**HOW TO COMPLETE THIS TASK**
Nothing in the data may change. Copy all of it exactly.
--
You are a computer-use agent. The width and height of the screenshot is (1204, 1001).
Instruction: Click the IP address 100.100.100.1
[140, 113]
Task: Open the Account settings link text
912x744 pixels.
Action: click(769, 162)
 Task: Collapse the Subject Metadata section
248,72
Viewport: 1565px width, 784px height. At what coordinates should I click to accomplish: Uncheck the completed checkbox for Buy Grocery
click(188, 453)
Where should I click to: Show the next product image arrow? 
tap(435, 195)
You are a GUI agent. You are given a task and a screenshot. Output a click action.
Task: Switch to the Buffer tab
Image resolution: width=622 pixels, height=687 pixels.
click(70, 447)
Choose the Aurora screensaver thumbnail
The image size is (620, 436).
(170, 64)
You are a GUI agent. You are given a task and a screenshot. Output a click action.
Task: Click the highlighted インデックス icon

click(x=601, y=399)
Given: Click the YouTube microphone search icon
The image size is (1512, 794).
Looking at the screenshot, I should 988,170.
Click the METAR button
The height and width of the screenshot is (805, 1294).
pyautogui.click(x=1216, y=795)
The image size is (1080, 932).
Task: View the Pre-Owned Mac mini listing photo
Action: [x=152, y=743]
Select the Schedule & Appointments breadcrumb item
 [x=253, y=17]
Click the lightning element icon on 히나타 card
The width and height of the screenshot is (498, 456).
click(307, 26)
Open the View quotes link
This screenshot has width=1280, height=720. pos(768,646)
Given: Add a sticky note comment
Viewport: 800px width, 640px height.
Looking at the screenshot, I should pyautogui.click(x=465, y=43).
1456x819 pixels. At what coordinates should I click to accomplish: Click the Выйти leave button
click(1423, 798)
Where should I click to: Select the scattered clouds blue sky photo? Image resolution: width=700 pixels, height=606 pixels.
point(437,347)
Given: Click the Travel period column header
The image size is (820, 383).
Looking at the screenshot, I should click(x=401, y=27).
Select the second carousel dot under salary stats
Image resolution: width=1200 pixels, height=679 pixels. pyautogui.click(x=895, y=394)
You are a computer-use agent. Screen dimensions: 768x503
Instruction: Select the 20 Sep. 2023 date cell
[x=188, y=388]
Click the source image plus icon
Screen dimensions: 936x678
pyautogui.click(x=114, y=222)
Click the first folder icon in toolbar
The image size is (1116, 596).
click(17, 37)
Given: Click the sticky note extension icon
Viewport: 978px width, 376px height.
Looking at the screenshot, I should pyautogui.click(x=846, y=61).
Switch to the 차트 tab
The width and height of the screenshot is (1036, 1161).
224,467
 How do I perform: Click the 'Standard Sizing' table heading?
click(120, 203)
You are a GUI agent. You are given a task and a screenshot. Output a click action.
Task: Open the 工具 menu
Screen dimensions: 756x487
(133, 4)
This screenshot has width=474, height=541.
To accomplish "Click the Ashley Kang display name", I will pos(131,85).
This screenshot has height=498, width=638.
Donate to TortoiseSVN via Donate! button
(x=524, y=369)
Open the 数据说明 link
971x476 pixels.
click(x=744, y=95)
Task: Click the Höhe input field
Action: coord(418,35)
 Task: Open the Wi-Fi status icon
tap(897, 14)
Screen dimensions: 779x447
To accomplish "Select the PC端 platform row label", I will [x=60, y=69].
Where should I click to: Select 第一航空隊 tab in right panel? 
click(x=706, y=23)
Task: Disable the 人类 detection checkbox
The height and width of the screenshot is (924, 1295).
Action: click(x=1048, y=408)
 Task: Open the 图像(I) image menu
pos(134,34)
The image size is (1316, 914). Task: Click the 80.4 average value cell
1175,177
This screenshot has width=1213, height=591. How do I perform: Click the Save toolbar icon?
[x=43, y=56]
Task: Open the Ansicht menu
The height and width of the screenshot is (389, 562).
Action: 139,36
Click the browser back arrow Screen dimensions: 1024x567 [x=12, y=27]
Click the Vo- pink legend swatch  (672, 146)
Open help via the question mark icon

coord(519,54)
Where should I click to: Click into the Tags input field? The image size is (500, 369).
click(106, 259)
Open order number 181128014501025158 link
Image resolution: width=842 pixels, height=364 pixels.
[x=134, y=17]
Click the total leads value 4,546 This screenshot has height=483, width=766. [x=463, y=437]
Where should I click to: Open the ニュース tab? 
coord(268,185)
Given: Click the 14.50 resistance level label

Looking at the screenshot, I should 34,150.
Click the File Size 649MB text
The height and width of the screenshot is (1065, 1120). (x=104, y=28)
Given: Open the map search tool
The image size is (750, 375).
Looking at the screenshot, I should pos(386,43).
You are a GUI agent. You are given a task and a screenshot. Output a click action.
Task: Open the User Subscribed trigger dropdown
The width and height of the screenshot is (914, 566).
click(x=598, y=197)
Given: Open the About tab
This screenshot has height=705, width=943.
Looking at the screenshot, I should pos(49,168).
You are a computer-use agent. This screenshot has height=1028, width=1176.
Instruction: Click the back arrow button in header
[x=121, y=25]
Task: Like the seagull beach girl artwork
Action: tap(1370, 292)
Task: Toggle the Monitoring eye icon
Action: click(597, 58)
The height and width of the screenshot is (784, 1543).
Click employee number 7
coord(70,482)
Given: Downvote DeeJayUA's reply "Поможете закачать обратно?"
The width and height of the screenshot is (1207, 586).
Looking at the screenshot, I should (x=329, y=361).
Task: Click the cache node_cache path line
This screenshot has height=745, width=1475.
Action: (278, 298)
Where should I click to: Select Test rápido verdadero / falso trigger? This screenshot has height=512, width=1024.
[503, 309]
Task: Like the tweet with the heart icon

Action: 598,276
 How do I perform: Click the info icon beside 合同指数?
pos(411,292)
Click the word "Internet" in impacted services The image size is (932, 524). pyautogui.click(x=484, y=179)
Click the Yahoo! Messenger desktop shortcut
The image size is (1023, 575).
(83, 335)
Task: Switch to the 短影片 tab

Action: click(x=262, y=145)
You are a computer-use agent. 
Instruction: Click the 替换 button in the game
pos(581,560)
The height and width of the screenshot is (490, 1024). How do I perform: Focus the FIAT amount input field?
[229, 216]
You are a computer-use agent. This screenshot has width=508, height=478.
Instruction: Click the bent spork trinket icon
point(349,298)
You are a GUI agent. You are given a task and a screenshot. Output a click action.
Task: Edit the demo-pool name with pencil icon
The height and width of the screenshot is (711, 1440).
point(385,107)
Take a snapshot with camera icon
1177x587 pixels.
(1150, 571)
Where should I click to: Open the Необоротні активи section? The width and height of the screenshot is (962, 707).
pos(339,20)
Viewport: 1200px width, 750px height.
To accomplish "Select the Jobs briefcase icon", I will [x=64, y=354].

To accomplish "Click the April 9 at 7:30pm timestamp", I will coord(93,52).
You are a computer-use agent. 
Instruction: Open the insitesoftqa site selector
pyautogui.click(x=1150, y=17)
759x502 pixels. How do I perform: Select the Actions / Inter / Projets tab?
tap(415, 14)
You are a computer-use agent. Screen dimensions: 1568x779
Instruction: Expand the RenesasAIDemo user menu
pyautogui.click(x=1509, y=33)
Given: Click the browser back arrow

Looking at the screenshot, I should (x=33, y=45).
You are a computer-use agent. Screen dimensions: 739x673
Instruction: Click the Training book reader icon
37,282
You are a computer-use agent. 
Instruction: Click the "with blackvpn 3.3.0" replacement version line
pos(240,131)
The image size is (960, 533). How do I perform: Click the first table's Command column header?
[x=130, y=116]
--
**THE COMPLETED TASK**
You are a computer-use agent. The width and height of the screenshot is (1204, 1001).
Instruction: Click the IP address 100.100.100.1
[140, 113]
Task: Open the Account settings link text
912x744 pixels.
Action: click(769, 162)
 Task: Collapse the Subject Metadata section
248,72
Viewport: 1565px width, 784px height. At what coordinates should I click to accomplish: Uncheck the completed checkbox for Buy Grocery
click(188, 453)
Where should I click to: Show the next product image arrow? 
tap(435, 195)
You are a GUI agent. You are given a task and a screenshot. Output a click action.
Task: Switch to the Buffer tab
Image resolution: width=622 pixels, height=687 pixels.
click(70, 447)
Choose the Aurora screensaver thumbnail
The image size is (620, 436).
(170, 64)
You are a GUI agent. You are given a task and a screenshot. Output a click action.
Task: Click the highlighted インデックス icon

click(x=601, y=399)
Given: Click the YouTube microphone search icon
The image size is (1512, 794).
Looking at the screenshot, I should 988,170.
Click the METAR button
The height and width of the screenshot is (805, 1294).
pyautogui.click(x=1216, y=795)
The image size is (1080, 932).
Task: View the Pre-Owned Mac mini listing photo
Action: [x=152, y=743]
Select the Schedule & Appointments breadcrumb item
 [x=253, y=17]
Click the lightning element icon on 히나타 card
The width and height of the screenshot is (498, 456).
click(307, 26)
Open the View quotes link
This screenshot has width=1280, height=720. pos(768,646)
Given: Add a sticky note comment
Viewport: 800px width, 640px height.
Looking at the screenshot, I should pyautogui.click(x=465, y=43).
1456x819 pixels. At what coordinates should I click to accomplish: Click the Выйти leave button
click(1423, 798)
Where should I click to: Select the scattered clouds blue sky photo? Image resolution: width=700 pixels, height=606 pixels.
point(437,347)
Given: Click the Travel period column header
The image size is (820, 383).
Looking at the screenshot, I should click(x=401, y=27).
Select the second carousel dot under salary stats
Image resolution: width=1200 pixels, height=679 pixels. pyautogui.click(x=895, y=394)
You are a computer-use agent. Screen dimensions: 768x503
Instruction: Select the 20 Sep. 2023 date cell
[x=188, y=388]
Click the source image plus icon
Screen dimensions: 936x678
pyautogui.click(x=114, y=222)
Click the first folder icon in toolbar
The image size is (1116, 596).
click(17, 37)
Given: Click the sticky note extension icon
Viewport: 978px width, 376px height.
Looking at the screenshot, I should pyautogui.click(x=846, y=61).
Switch to the 차트 tab
The width and height of the screenshot is (1036, 1161).
224,467
 How do I perform: Click the 'Standard Sizing' table heading?
click(120, 203)
You are a GUI agent. You are given a task and a screenshot. Output a click action.
Task: Open the 工具 menu
Screen dimensions: 756x487
(133, 4)
This screenshot has width=474, height=541.
To accomplish "Click the Ashley Kang display name", I will pos(131,85).
This screenshot has height=498, width=638.
Donate to TortoiseSVN via Donate! button
(x=524, y=369)
Open the 数据说明 link
971x476 pixels.
click(x=744, y=95)
Task: Click the Höhe input field
Action: coord(418,35)
 Task: Open the Wi-Fi status icon
tap(897, 14)
Screen dimensions: 779x447
To accomplish "Select the PC端 platform row label", I will [x=60, y=69].
Where should I click to: Select 第一航空隊 tab in right panel? 
click(x=706, y=23)
Task: Disable the 人类 detection checkbox
The height and width of the screenshot is (924, 1295).
Action: click(x=1048, y=408)
 Task: Open the 图像(I) image menu
pos(134,34)
The image size is (1316, 914). Task: Click the 80.4 average value cell
1175,177
This screenshot has width=1213, height=591. How do I perform: Click the Save toolbar icon?
[x=43, y=56]
Task: Open the Ansicht menu
The height and width of the screenshot is (389, 562).
Action: 139,36
Click the browser back arrow Screen dimensions: 1024x567 [x=12, y=27]
Click the Vo- pink legend swatch  (672, 146)
Open help via the question mark icon

coord(519,54)
Where should I click to: Click into the Tags input field? The image size is (500, 369).
click(106, 259)
Open order number 181128014501025158 link
Image resolution: width=842 pixels, height=364 pixels.
[x=134, y=17]
Click the total leads value 4,546 This screenshot has height=483, width=766. [x=463, y=437]
Where should I click to: Open the ニュース tab? 
coord(268,185)
Given: Click the 14.50 resistance level label

Looking at the screenshot, I should 34,150.
Click the File Size 649MB text
The height and width of the screenshot is (1065, 1120). (x=104, y=28)
Given: Open the map search tool
The image size is (750, 375).
Looking at the screenshot, I should pos(386,43).
You are a GUI agent. You are given a task and a screenshot. Output a click action.
Task: Open the User Subscribed trigger dropdown
The width and height of the screenshot is (914, 566).
click(x=598, y=197)
Given: Open the About tab
This screenshot has height=705, width=943.
Looking at the screenshot, I should pos(49,168).
You are a computer-use agent. This screenshot has height=1028, width=1176.
Instruction: Click the back arrow button in header
[x=121, y=25]
Task: Like the seagull beach girl artwork
Action: tap(1370, 292)
Task: Toggle the Monitoring eye icon
Action: click(597, 58)
The height and width of the screenshot is (784, 1543).
Click employee number 7
coord(70,482)
Given: Downvote DeeJayUA's reply "Поможете закачать обратно?"
The width and height of the screenshot is (1207, 586).
Looking at the screenshot, I should (x=329, y=361).
Task: Click the cache node_cache path line
This screenshot has height=745, width=1475.
Action: (278, 298)
Where should I click to: Select Test rápido verdadero / falso trigger? This screenshot has height=512, width=1024.
[503, 309]
Task: Like the tweet with the heart icon

Action: 598,276
 How do I perform: Click the info icon beside 合同指数?
pos(411,292)
Click the word "Internet" in impacted services The image size is (932, 524). pyautogui.click(x=484, y=179)
Click the Yahoo! Messenger desktop shortcut
The image size is (1023, 575).
(83, 335)
Task: Switch to the 短影片 tab

Action: click(x=262, y=145)
You are a computer-use agent. 
Instruction: Click the 替换 button in the game
pos(581,560)
The height and width of the screenshot is (490, 1024). How do I perform: Focus the FIAT amount input field?
[229, 216]
You are a computer-use agent. This screenshot has width=508, height=478.
Instruction: Click the bent spork trinket icon
point(349,298)
You are a GUI agent. You are given a task and a screenshot. Output a click action.
Task: Edit the demo-pool name with pencil icon
The height and width of the screenshot is (711, 1440).
point(385,107)
Take a snapshot with camera icon
1177x587 pixels.
(1150, 571)
Where should I click to: Open the Необоротні активи section? The width and height of the screenshot is (962, 707).
pos(339,20)
Viewport: 1200px width, 750px height.
To accomplish "Select the Jobs briefcase icon", I will [x=64, y=354].

To accomplish "Click the April 9 at 7:30pm timestamp", I will coord(93,52).
You are a computer-use agent. 
Instruction: Open the insitesoftqa site selector
pyautogui.click(x=1150, y=17)
759x502 pixels. How do I perform: Select the Actions / Inter / Projets tab?
tap(415, 14)
You are a computer-use agent. Screen dimensions: 1568x779
Instruction: Expand the RenesasAIDemo user menu
pyautogui.click(x=1509, y=33)
Given: Click the browser back arrow

Looking at the screenshot, I should (x=33, y=45).
You are a computer-use agent. Screen dimensions: 739x673
Instruction: Click the Training book reader icon
37,282
You are a computer-use agent. 
Instruction: Click the "with blackvpn 3.3.0" replacement version line
pos(240,131)
The image size is (960, 533). How do I perform: Click the first table's Command column header?
[x=130, y=116]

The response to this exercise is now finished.